题解 | #两个链表的第一个公共结点#

和官方题解稍微不同的思路。先构造一个环（将链表1连上链表2），然后再找到环的入口即可。

/*
struct ListNode {
	int val;
	struct ListNode *next;
	ListNode(int x) :
			val(x), next(NULL) {
	}
};*/
class Solution {
public:
	// 1. 构造环
	// 2. 找环的入口
    ListNode* FindFirstCommonNode( ListNode* pHead1, ListNode* pHead2) {
		if(pHead1==nullptr||pHead2==nullptr) return nullptr;
		auto start = pHead1;
		while(start->next!=nullptr){
			start = start->next;
		}
		auto lastNode = start;
		start->next = pHead2;
		start = start->next;
		while (true) {
			start = start->next;
			if(start == nullptr) return nullptr;
			if(start == pHead2) break;
		}
		//找环头
		auto fast = pHead1;
		auto slow = pHead1;
		fast = fast->next->next;
		slow = slow->next;
		while(fast!=slow){
			fast = fast->next->next;
			slow = slow->next;
		}
		fast = pHead1;
		while(fast!=slow){
			slow=slow->next;
			fast=fast->next;
		}
		lastNode->next = nullptr;
		return fast;
    }
};

**任务说明**
把这篇题解中以“和官方题解稍微不同的思路”开头的段落改写成简短的要点列表，保留其主要信息。 下列条目是单独的材料，与这篇题解彼此独立。

**数据**
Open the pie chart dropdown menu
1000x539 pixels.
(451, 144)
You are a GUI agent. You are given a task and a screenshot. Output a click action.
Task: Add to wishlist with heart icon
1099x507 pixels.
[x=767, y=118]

**回答如下**
- 思路与官方题解略有不同
- 第一步：将链表1连上链表2，构造一个环
- 第二步：找到环的入口